ただ、灯油は冬場の需要期を控えていることで、ガソリンに比べて堅調な動きだ。これは今年に限らず毎年のことであり、先物市場でもこれから冬場にかけてはガソリンに比べて灯油の方が相対的に強い動きを見せる。

元売りも秋口から冬にかけて季節的に商売の軸足をガソリンから灯油にシフトしてくる傾向がある。

「今の時点では、灯油の需要も本格化してないので、どれだけ手当てしておくかだな」
渡辺は湯島に話しかけた。これまでも業転価格に比べて数千円程度割安な水準まで下げると、ガソリンや灯油の先物を買い付けている。ただし、あまり先の価格は見通しにくいため、買うのは当限を中心に期近が多い。

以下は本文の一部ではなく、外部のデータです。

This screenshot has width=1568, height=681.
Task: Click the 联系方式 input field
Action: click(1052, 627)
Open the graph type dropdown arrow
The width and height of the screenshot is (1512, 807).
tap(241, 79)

「ただ、今日のような急落場面では先物市場で買い拾っておくのは得策じゃないでしょうか。海外原油相場は高騰していますしね」
「冬場は卸売りも含めて、月間400〜500klの灯油を販売しているから、12月限や1月限を67,000円台で買えるようなら、7万円の業転に比べてお買い得だろうね」
「ガソリンはどうします?」

ガソリンは夏場に需要のピークを迎えるが、お歳暮シーズンの12月までは、夏場と違って需要は盛り上がらない。店頭価格が高値圏にあることで、自社のスタンドでも売れ行きは伸び悩んでいる。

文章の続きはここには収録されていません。